● Problem statement:
Each line from the one containing "Screen dimensions: 1032x919" to the end of the entries below must be restated exactly, and no other line should appear.

● Data provided:
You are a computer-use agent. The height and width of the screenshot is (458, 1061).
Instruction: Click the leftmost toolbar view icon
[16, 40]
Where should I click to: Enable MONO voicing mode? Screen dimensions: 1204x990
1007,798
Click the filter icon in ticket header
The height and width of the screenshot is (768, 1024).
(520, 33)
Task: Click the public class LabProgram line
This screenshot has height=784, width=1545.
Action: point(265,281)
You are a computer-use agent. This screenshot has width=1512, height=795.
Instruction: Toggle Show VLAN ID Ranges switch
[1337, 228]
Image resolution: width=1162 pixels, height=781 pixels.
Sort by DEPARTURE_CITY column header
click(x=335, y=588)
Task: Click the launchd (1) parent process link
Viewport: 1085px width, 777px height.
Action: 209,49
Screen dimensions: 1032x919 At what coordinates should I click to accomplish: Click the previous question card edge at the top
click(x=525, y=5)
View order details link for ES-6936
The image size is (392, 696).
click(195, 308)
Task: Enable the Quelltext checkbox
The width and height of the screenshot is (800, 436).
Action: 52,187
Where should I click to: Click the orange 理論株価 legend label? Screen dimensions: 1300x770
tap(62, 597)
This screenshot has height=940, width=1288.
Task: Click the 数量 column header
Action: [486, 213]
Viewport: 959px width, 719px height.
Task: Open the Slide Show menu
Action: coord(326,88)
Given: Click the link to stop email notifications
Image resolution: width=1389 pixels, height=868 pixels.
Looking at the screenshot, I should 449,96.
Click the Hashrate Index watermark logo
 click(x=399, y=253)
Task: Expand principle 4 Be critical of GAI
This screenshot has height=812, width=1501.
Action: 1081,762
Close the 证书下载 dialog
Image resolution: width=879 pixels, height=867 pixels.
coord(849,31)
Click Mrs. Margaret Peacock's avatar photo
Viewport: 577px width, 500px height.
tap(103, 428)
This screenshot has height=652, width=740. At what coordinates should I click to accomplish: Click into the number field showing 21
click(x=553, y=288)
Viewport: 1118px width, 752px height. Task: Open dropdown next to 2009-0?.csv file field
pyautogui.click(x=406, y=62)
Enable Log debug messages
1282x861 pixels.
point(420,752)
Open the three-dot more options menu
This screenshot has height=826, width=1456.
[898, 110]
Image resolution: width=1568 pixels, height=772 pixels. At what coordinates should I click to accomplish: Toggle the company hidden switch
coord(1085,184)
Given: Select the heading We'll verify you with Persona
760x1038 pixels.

● Task output:
Screen dimensions: 1032x919 At what coordinates should I click to accomplish: Click the previous question card edge at the top
click(x=525, y=5)
View order details link for ES-6936
The image size is (392, 696).
click(195, 308)
Task: Enable the Quelltext checkbox
The width and height of the screenshot is (800, 436).
Action: 52,187
Where should I click to: Click the orange 理論株価 legend label? Screen dimensions: 1300x770
tap(62, 597)
This screenshot has height=940, width=1288.
Task: Click the 数量 column header
Action: [486, 213]
Viewport: 959px width, 719px height.
Task: Open the Slide Show menu
Action: coord(326,88)
Given: Click the link to stop email notifications
Image resolution: width=1389 pixels, height=868 pixels.
Looking at the screenshot, I should 449,96.
Click the Hashrate Index watermark logo
 click(x=399, y=253)
Task: Expand principle 4 Be critical of GAI
This screenshot has height=812, width=1501.
Action: 1081,762
Close the 证书下载 dialog
Image resolution: width=879 pixels, height=867 pixels.
coord(849,31)
Click Mrs. Margaret Peacock's avatar photo
Viewport: 577px width, 500px height.
tap(103, 428)
This screenshot has height=652, width=740. At what coordinates should I click to accomplish: Click into the number field showing 21
click(x=553, y=288)
Viewport: 1118px width, 752px height. Task: Open dropdown next to 2009-0?.csv file field
pyautogui.click(x=406, y=62)
Enable Log debug messages
1282x861 pixels.
point(420,752)
Open the three-dot more options menu
This screenshot has height=826, width=1456.
[898, 110]
Image resolution: width=1568 pixels, height=772 pixels. At what coordinates should I click to accomplish: Toggle the company hidden switch
coord(1085,184)
Given: Select the heading We'll verify you with Persona
760x1038 pixels.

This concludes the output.